As alluded to
previously, I went to see one of Keiji Haino’s gigs this week. I don’t mind a bit of Japanese noise from time to time: besides the visceral fun of the extremes of pitch and loudness it possesses a keen awareness of the subtle intricacies of sound and its effects on the listener. But this performance ended up being extremely tiresome, although not because of the monotony of the sound. The gig began with Haino duetting on drums with Chris Corsano, who kept up his frenetic drumming all through the set while Haino switched to electronic noisemakers, then to electric guitar, then voice, then back to those electronics, then guitar again…
At one point he turned his back to audience and checked his watch, like Micky Dolenz on stage at a shopping mall.
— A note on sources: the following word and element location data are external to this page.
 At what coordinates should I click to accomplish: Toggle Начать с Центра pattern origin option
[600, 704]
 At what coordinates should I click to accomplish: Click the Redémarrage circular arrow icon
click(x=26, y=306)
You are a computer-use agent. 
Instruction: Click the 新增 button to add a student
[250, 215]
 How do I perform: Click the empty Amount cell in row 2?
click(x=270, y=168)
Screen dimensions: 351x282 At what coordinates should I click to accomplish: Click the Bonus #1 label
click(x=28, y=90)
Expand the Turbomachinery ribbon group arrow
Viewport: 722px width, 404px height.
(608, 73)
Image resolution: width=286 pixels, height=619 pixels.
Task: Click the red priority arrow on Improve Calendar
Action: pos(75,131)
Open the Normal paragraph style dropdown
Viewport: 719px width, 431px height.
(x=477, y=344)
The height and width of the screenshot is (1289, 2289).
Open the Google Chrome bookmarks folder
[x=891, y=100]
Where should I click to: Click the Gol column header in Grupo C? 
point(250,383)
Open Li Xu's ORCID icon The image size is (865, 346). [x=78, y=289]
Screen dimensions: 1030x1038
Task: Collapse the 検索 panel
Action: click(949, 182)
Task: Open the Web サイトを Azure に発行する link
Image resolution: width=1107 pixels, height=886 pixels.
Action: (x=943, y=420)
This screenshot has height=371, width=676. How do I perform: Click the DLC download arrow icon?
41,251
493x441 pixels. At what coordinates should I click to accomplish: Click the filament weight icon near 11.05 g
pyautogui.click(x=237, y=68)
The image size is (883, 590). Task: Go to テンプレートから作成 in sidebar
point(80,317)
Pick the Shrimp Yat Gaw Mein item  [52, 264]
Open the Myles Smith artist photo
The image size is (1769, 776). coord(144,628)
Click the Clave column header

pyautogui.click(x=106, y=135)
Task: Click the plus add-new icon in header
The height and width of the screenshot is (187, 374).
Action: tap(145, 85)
He wanted to fill up to the maximum the amount of time he was allotted. The extended guitar and drums duo sputtered through three or four false endings, any of which would have been a perfect conclusion – the shattering climax, the relfective coda – but there was always just one more thing that Haino wanted to add. Twenty more minutes and he was like a teenage boy alone in his garage imagining he’s a guitar hero. It was too much of a… thing.
A friend of mine went to a free improv night a few weeks ago and saw a saxophone guy play a great solo, which went for about fifteen minutes. When he’d finished, the bloke organising the night told him to keep playing, because he had another ten minutes or so in his set. Sax guy relented and played a second solo, which was weaker and anticlimactic. If money was at stake, it would have been an amount too trivial to worry about.
It’s amazing how many musicians have no sense of time, who can make great sounds, put them together beautifully, but have no idea how to construct a framework in which those sounds can best be heard. It’s easy to get lost in the moment while performing, either caught up in the uncanny beauty of your own sounds, or just concentrating on keeping things together from one minute to the next. A lot of people, given an amount of time to play, obsessively fill up every available second.
This is not to say that most musicians play for too long, although this is usually the case. It is to say that not enough musicians question the timeframe in which they play, and demand of themselves or others to play in an appropriate duration outside the expected commercial quantity.
My favourite noise gig was hearing
Masonna play, about ten years ago. It was intense, brutal, anarchic and yet completely focussed, and totally disorientating. I knew it was short, but the immersion in sound (John Cage would call it the
“now-moment”) was sufficient for me not to know if it was 30 minutes or 30 seconds. Someone told me later he played for eight minutes, I think, which seemed substantial given his material, and that if he played much longer someone would likely get hurt.